In November 1967 Pink Floyd put out their third single, Apples And Oranges. Compared to previous releases See Emily Play and Arnold Layne it was rather slight, although frontman Syd Barrett seemed happy enough.
"It's unlike anything we've ever done before," said Syd. "It's a new sound. Got a lot of guitar in it. It's a happy song, and it's got a touch of Christmas. It's about a girl who I saw just walking around town, in Richmond. The apples and oranges bit is the refrain in the middle."

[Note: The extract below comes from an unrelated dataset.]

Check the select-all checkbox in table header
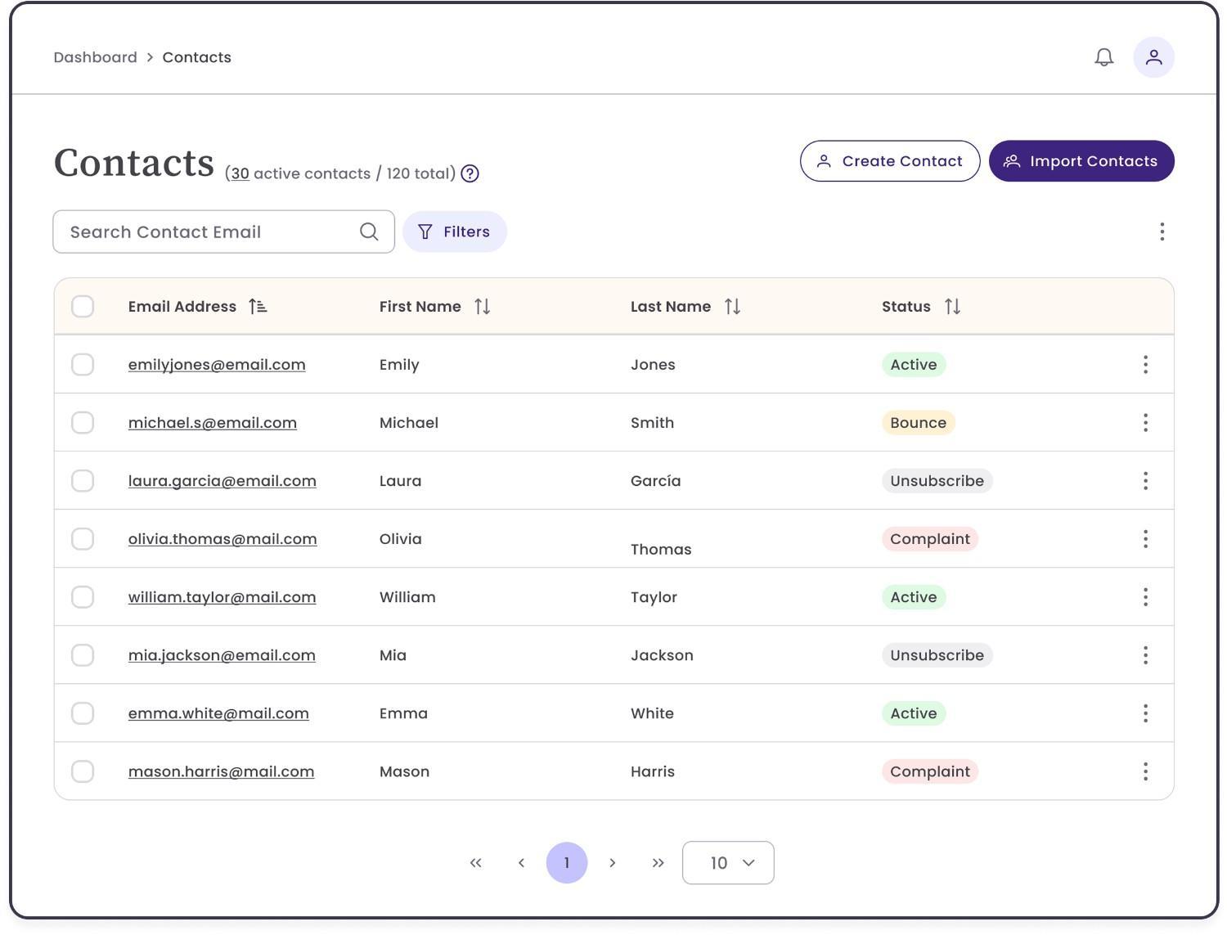Screen dimensions: 1227x935 [83, 306]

Promotional duties came a-calling, so Floyd flew to California to begin a US tour and to appear on television. The trip kicked off with a show at Winterland in San Francisco, before they travelled south for two shows at the Cheetah Club in Santa Monica, where Alice Cooper were the de facto house band. The musicians lived together is a house in Venice Beach, and invited Floyd to stay while they were in the area. Syd Barrett, it appears, made quite the impression. During breakfast, he was so high he believed his cornflakes were singing and dancing. And that wasn't all.
"He never talked," guitarist Glenn Buxton told Trouser Press in 1977. "But we’d be sitting at dinner and all of a sudden I’d pick up the sugar and pass it to him, and he’d shake his head like ‘Yeah, thanks.’ It was like I heard him say ‘Pass the sugar.’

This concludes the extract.